While the PH have not yet changed a single word of the constitution, it has already redefined the state as one based on good governance, the rule of law, parliamentarism and the separation of powers. The PH has proposed signing the international human rights covenants (except for ICERD), abolishing the death penalty, and addressing the political and legislative autonomy of East Malaysian states Sabah and Sarawak.

The question now is whether the reform process is politically sustainable and can be constitutionally entrenched.

One challenge facing the PH coalition is that any ordinary legislative changes — let alone constitutional amendments — can easily be blocked in Malaysia’s upper house, which is still controlled by senators appointed by the former BN government. The upper house has already rejected a bill to repeal the Fake News Act that was rushed through parliament by Najib before the election to restrict criticism of the government regarding the 1Malaysia Development Berhad (1MDB) scandal.

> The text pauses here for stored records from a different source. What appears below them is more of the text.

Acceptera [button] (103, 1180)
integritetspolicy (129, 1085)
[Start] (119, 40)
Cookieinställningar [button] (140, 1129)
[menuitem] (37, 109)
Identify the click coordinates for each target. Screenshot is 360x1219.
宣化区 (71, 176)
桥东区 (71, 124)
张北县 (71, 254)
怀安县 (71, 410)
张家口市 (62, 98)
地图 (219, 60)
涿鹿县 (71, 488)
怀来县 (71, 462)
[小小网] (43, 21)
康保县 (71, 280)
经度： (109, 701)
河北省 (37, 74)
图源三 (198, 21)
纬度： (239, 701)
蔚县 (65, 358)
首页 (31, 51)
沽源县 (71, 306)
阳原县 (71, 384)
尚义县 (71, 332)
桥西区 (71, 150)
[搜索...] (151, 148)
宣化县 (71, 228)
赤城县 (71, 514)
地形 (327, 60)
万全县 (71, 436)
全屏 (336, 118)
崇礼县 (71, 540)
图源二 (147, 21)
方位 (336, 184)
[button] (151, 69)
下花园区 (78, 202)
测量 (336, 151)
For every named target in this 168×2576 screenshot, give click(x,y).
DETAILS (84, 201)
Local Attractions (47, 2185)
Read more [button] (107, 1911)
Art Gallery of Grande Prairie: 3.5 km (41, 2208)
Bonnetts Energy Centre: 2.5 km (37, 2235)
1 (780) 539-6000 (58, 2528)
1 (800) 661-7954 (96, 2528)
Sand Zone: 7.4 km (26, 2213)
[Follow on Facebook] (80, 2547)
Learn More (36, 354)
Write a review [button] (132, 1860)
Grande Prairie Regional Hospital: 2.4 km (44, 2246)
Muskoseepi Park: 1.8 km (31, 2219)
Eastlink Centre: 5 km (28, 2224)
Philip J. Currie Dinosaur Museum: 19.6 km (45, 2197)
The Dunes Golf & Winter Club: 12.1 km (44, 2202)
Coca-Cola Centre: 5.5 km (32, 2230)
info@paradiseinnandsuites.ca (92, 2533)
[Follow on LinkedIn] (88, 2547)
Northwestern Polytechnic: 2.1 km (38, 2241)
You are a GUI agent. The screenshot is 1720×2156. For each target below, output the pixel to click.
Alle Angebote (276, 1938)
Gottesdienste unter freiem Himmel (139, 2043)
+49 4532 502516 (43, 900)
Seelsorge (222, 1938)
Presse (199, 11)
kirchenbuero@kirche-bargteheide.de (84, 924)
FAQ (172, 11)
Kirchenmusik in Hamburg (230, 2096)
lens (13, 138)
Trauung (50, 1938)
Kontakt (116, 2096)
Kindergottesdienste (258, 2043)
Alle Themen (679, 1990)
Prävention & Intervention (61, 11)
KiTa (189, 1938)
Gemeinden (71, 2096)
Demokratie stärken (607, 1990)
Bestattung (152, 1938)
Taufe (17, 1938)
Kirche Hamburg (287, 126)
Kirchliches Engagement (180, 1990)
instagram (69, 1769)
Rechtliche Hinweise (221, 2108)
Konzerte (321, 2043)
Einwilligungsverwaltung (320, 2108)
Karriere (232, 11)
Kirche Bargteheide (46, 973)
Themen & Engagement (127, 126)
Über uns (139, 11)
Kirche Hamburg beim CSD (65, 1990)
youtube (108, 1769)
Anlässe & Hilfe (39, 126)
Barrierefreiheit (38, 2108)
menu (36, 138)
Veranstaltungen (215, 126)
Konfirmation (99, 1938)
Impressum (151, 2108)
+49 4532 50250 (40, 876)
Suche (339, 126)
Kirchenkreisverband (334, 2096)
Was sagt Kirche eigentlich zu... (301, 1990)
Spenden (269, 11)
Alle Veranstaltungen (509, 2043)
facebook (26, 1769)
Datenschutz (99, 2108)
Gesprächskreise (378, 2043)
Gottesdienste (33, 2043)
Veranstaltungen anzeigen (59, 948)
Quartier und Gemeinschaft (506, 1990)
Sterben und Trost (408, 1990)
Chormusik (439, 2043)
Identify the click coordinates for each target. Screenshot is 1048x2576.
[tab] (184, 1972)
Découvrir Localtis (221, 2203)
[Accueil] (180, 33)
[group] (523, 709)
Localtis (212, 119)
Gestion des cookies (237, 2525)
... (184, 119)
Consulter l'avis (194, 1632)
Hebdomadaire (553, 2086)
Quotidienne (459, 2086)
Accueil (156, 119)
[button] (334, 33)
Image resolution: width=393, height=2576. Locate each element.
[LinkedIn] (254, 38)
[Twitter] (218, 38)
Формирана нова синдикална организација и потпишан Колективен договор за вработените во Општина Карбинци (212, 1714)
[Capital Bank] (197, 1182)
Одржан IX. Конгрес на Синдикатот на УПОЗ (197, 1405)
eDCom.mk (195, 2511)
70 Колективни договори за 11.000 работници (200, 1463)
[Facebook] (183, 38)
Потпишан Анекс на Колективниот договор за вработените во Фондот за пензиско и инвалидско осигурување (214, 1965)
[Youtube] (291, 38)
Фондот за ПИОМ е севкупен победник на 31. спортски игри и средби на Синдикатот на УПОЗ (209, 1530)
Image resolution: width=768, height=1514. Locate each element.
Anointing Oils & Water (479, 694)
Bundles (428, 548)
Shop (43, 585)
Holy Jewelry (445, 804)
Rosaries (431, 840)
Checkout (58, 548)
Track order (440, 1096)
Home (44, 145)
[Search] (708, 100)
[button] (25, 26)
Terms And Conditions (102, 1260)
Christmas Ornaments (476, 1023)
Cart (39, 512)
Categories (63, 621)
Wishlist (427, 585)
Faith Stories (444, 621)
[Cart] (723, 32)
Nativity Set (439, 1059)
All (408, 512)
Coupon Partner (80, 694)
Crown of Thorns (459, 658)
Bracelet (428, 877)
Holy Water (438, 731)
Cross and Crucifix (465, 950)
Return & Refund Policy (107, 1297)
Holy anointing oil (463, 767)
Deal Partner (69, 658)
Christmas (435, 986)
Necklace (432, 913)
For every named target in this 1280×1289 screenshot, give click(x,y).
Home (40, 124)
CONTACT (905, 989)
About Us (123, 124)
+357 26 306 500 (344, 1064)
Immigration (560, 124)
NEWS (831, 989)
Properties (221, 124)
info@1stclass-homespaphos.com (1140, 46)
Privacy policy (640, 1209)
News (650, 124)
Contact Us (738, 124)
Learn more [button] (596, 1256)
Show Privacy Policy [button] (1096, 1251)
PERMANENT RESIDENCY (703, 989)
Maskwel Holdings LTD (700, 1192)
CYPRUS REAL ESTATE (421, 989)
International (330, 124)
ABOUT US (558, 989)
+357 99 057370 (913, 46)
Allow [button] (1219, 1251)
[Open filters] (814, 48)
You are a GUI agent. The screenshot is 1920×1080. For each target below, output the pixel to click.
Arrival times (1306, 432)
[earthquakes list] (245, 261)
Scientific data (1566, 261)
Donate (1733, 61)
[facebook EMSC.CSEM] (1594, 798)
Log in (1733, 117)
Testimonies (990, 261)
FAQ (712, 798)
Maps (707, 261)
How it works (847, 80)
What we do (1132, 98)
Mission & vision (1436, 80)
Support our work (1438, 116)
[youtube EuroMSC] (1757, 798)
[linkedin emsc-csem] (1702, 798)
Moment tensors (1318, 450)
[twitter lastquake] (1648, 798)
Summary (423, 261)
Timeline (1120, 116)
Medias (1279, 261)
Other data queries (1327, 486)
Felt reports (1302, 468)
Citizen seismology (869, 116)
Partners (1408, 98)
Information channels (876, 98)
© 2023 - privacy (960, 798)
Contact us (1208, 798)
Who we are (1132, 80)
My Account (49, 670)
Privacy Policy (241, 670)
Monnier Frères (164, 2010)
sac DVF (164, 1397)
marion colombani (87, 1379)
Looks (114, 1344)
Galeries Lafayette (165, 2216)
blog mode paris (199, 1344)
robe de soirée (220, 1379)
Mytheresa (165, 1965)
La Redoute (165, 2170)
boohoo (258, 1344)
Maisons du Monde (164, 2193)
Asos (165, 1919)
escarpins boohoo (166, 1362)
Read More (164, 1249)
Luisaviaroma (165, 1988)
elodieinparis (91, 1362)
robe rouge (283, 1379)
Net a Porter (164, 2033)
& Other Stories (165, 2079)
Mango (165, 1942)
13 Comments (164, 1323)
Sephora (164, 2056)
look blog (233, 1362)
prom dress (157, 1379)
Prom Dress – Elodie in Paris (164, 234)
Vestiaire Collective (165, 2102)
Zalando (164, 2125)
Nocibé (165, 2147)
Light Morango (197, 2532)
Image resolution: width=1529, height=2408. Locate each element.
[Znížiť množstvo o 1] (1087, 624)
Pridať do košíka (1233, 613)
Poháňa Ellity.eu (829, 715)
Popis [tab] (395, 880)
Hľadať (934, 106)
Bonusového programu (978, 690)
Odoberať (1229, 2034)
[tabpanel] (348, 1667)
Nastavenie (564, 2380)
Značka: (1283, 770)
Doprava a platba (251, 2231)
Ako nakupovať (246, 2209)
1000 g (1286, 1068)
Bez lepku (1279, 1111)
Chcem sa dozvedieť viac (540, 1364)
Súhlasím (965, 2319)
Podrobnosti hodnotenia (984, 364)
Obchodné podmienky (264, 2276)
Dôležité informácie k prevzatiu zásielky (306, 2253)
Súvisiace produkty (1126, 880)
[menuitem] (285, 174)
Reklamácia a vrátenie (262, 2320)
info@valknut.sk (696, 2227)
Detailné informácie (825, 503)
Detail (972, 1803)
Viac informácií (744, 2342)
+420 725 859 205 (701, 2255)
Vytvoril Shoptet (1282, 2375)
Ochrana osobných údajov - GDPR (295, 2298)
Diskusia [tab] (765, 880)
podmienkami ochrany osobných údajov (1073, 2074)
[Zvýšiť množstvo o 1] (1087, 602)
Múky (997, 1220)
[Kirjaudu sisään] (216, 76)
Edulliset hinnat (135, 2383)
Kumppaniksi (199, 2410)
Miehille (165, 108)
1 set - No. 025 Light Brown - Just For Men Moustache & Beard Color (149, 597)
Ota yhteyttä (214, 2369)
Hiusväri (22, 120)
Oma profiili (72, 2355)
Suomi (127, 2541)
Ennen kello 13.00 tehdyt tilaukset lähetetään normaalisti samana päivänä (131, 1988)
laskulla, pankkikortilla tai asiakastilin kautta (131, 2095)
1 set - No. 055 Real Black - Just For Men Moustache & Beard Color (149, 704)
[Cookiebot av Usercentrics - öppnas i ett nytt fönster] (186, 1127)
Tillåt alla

There are fears that the PH coalition may simply revert to the Malaysian dominant-coalition stereotype. These are partly fears that the leader of the People’s Justice Party Anwar Ibrahim — the largest party of the PH coalition — will assert what he sees as his entitlement to the prime-ministership.

There are also worries about factionalism within Anwar’s party, quite apart from tensions between the four coalition partners. As matters stand, Mahathir is supposed to hand over to Anwar within two years of the election. At 93 years old, Mahathir could hardly plan to go on longer than that, whatever the politics dictates.

For the time being at least, the reformers are in charge.  Attorney General Tommy Thomas and Legal Affairs Minister Liew Vui Keong are implementing the PH’s campaign promises. These include the good-governance reforms that Mahathir wryly suggests would not have been so extensive had the PH expected to win the election. Bringing those guilty of corruption to account is the major priority at this point, and ensuring that problems such as the 1MDB scandal will not occur again is also high on the agenda.

Despite the flurry of reforms, announcements, prosecutions and policy changes since the election, most legal changes — such as abolition of the death penalty — remain to be implemented. These depend on parliamentary arithmetic.

But over the next two to three years, as current senators leave office, there will be opportunity for the PH government to gain much more control over the reform process. These reforms may well involve changes to the Senate itself, which has far too many appointed members and no longer fulfils its original purpose of protecting states’ rights. This of course assumes that PH will remain stable and reform-oriented.

Entrenching the reforms in the longer-term may also be a challenge. While an extended period of constitutional debate would be beneficial for the somewhat ad hoc current reform proposals, politics can change quickly. This could side-line reform and reemphasise ethnic and religious issues. The PH still has to establish its credentials with the majority of Malay voters. At the same time, Anwar has consistently advocated democratic reforms and suffered in jail as a result of overweening executive power.

These reforms are so long overdue that many of them could become fiats accomplis, or matters of consensus rather than contention. For the moment, the further down this road the reforms go, the harder it will be to reverse them.